What to look for when considering treatment with a specialist orthodontist:
Proximity to your work, home or child’s school – consider that orthodontic treatment occurs over many months and requires many ongoing visits. For this reason, it is important to consider the proximity between your chosen orthodontist to your place of work, home or the school of your child. You should also assess the traffic around the area and the peak hours for traffic. Well organised specialist practices will carry out specific procedures at certain times of the day, meaning that a level of organisation is required when scheduling appointments.
Parking – consider how easy it is to park in the immediate vicinity of the practice and where the nearest car parks are. To allow you to decide how convenient your trips are likely to be with every treatment visit.
Use of technology and efficient systems – practices that focus on treatment efficiency are aligned with providing the highest standards of care. Generally, choosing a digitalised practice provides confidence that your specialist not only values principles and core of their chosen field of speciality but also on their focus for making it better.
Relationship – as orthodontic treatment is a long-term commitment, it is crucial to feel comfortable and ensure that the relationship with your providing specialist develops through trust and professionalism.
Questions and Answers – you should feel comfortable in asking any orthodontic questions that come to mind. The specialist’s job is to communicate key ideas about the jaw/bite/teeth problem(s) you have.
Communication – ensure that you feel respected, listened to and have all your questions answered before committing to this long-term relationship. Most specialists will require a set of measurements, photos, scans and X-rays to be taken so they can study every aspect of the teeth and bite to ensure successful orthodontic treatment.

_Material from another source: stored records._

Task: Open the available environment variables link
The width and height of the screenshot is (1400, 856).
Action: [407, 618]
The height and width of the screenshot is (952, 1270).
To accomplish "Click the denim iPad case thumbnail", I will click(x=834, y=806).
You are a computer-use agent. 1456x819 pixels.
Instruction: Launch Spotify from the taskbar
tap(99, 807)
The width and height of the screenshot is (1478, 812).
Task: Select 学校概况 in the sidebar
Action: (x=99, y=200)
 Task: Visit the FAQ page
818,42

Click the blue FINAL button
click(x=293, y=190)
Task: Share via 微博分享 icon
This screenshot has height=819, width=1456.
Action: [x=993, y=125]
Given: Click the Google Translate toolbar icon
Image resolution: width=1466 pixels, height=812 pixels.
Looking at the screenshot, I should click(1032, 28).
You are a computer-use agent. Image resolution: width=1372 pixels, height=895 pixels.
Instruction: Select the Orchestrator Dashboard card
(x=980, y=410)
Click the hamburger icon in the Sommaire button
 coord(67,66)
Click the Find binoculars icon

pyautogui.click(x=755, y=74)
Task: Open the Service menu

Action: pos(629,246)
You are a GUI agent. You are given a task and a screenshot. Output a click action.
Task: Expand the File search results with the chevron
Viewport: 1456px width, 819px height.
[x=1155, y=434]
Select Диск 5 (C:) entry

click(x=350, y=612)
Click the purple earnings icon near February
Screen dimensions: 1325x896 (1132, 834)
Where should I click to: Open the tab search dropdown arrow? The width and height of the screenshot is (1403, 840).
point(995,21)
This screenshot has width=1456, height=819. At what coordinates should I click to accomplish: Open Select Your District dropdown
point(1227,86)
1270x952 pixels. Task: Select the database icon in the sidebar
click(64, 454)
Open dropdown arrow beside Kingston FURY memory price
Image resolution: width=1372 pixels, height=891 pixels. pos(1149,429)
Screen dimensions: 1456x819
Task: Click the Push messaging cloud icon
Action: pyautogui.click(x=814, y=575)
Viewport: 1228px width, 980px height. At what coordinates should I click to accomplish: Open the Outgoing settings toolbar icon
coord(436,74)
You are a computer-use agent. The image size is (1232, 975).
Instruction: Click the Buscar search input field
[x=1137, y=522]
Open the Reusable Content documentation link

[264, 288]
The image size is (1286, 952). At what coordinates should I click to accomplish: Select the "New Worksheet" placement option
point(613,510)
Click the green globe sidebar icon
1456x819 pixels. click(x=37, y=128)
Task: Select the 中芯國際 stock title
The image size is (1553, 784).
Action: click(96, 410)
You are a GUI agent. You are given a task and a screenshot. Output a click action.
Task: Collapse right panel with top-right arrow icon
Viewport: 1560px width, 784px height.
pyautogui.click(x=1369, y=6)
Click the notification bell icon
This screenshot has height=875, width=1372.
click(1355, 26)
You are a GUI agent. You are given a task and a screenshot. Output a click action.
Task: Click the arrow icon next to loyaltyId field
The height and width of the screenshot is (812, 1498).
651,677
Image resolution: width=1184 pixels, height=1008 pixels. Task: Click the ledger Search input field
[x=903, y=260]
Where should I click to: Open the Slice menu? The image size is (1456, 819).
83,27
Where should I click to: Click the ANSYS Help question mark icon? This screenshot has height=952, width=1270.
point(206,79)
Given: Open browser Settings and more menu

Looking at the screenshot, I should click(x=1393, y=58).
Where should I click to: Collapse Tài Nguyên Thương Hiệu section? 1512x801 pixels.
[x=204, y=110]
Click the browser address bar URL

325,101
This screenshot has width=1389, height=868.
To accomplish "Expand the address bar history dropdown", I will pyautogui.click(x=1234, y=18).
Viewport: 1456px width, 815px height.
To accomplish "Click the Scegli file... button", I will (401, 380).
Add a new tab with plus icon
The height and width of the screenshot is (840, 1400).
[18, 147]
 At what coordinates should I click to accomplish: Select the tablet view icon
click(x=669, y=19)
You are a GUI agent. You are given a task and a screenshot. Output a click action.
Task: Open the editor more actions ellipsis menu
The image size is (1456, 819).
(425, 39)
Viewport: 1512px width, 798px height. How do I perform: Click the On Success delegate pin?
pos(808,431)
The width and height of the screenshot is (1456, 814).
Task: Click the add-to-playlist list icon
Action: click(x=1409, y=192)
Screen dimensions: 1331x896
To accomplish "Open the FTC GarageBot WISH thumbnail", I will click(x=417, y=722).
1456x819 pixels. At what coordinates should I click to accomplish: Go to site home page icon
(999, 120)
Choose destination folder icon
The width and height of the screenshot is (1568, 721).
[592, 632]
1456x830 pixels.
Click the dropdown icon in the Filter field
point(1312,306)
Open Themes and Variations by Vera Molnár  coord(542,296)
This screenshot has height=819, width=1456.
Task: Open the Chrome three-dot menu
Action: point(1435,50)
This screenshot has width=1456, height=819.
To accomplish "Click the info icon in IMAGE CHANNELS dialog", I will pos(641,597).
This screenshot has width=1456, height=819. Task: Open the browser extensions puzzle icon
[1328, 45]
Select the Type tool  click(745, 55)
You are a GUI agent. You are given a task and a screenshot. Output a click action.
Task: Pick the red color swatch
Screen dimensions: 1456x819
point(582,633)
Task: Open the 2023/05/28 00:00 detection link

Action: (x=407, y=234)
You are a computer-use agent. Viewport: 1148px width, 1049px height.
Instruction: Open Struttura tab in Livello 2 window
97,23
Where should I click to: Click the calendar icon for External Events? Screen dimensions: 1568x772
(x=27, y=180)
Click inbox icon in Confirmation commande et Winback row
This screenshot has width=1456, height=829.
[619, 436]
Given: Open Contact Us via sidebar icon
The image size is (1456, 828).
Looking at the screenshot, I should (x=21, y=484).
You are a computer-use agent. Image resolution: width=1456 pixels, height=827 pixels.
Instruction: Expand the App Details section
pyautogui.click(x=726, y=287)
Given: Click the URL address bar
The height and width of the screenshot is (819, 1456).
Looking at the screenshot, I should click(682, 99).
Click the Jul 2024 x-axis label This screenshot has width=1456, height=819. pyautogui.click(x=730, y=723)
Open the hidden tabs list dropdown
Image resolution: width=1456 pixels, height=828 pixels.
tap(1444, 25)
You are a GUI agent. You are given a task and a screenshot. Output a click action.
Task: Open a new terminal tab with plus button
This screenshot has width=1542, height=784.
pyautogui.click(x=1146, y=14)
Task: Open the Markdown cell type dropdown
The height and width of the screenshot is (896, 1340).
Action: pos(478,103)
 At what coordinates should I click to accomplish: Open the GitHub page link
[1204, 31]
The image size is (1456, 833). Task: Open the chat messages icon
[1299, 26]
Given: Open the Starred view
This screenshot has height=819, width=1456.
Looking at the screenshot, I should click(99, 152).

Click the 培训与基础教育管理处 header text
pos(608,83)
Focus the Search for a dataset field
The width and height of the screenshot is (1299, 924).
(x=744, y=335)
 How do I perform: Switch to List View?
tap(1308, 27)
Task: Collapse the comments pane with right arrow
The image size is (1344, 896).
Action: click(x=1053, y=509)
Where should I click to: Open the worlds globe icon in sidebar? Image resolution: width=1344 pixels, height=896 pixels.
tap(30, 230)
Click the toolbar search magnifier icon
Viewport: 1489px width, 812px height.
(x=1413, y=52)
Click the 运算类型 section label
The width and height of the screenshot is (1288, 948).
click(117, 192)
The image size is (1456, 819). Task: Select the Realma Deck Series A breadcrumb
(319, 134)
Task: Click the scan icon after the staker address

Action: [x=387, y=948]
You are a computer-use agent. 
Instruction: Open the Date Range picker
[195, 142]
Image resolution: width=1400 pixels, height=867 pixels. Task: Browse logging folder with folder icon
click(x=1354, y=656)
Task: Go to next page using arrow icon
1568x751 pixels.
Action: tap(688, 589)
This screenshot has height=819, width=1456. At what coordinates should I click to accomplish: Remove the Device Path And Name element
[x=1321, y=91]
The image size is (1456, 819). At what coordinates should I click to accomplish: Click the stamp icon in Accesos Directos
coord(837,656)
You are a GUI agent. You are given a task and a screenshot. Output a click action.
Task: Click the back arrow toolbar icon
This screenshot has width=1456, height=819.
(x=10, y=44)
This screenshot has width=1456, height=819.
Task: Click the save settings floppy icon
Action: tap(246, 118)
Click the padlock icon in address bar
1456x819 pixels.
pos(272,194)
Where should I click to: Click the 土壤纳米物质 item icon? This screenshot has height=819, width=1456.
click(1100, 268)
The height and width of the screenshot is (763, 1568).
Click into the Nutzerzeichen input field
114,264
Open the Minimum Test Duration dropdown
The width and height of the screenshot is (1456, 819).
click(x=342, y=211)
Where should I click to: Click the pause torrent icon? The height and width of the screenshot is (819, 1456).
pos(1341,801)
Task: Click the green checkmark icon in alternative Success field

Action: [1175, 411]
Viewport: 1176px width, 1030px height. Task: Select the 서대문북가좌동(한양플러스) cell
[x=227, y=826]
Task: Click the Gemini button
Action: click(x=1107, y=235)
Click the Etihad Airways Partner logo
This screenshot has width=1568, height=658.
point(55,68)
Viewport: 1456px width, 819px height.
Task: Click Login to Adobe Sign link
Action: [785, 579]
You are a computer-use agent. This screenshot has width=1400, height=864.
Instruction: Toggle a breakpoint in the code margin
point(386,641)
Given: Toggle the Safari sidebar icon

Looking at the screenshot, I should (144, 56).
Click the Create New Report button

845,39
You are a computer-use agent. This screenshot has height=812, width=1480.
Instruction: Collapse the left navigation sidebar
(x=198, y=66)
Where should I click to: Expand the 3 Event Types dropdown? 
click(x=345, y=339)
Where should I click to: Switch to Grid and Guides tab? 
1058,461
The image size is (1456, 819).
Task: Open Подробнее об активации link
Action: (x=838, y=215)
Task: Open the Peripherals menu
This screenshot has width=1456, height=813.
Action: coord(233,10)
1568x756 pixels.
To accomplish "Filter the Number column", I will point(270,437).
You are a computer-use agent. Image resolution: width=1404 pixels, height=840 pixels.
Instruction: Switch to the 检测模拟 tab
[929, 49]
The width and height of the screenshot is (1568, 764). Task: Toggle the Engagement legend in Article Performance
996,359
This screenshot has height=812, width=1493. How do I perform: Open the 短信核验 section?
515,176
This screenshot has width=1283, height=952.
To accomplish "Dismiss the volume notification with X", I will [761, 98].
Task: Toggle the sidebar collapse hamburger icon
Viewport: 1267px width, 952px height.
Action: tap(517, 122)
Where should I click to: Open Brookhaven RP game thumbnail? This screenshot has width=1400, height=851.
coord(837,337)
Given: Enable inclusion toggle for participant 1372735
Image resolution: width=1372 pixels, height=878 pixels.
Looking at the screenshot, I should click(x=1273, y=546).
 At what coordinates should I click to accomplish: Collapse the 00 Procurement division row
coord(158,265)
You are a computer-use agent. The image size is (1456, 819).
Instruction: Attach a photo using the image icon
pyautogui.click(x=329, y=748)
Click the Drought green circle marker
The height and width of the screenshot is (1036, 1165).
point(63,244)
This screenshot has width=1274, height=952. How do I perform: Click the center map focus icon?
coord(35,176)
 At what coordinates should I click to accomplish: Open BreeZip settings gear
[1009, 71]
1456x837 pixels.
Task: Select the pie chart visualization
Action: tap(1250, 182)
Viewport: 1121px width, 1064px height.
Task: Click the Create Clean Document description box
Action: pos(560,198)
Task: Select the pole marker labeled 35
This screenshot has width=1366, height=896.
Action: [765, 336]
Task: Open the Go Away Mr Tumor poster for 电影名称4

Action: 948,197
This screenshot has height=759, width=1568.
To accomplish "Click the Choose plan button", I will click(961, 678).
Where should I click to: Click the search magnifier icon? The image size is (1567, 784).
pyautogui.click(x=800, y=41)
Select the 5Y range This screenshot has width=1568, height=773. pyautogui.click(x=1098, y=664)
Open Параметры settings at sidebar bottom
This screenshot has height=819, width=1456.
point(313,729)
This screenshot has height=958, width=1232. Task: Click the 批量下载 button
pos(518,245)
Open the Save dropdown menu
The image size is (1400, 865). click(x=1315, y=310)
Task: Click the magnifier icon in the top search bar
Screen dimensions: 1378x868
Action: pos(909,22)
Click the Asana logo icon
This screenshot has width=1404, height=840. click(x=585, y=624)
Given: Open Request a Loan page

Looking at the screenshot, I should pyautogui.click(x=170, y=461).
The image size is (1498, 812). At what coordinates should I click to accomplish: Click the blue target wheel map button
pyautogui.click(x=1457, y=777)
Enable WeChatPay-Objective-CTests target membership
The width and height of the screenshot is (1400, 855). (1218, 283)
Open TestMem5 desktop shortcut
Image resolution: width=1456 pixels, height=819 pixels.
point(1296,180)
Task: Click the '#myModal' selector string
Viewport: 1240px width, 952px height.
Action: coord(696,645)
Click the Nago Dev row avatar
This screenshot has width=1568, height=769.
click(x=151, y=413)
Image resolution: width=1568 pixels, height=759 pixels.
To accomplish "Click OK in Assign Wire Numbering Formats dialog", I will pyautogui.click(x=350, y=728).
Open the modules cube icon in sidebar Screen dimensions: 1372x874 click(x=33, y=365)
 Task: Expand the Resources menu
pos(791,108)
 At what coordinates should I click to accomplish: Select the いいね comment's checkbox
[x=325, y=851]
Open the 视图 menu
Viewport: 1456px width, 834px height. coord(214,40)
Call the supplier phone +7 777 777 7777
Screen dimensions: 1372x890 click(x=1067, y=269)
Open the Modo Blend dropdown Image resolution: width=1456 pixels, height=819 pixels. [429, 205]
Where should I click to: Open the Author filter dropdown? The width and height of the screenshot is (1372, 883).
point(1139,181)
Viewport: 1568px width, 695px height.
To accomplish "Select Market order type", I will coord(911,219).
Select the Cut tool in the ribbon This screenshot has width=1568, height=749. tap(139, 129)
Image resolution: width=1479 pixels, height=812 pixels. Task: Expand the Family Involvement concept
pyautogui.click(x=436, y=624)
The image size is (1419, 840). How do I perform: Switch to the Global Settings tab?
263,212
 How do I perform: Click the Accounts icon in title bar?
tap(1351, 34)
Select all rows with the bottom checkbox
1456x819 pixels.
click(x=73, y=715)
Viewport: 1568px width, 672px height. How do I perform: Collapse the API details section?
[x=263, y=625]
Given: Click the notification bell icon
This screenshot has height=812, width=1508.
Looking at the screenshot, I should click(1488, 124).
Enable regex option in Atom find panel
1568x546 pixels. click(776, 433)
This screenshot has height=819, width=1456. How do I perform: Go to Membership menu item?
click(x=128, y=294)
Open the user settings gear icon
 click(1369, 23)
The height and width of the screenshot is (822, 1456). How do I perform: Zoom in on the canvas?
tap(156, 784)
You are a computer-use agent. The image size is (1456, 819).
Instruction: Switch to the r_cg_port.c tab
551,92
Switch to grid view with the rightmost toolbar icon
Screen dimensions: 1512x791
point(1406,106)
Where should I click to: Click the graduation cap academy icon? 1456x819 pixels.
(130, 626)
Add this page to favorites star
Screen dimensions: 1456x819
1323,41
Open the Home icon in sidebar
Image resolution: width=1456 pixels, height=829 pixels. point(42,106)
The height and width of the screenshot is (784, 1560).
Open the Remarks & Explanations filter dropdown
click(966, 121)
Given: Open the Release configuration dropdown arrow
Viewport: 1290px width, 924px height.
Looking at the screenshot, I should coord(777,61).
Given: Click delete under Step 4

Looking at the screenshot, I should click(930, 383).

Research – look up the New Zealand Association of Orthodontists website and ensure the practitioner you are seeing is a registered specialist orthodontist. In New Zealand, to be a specialist dental provider, you must be approved by the Dental Council of New Zealand and recognised as a specialist. People sometimes refer to themselves as a specialist in a treatment modality, but that is certainly misleading.
Cost – ask about a cost estimate to make sure you understand the commitment that is to follow. Insist on a one-off fee structure which should include all the treatment, reviews, adjustments necessary and retainers at the completion of the treatment. Know what you are paying for as often, a quote a low initial cost may have you paying for the adjustments/retainers separately. These end up costing much more than the initially quoted cost for the entire treatment.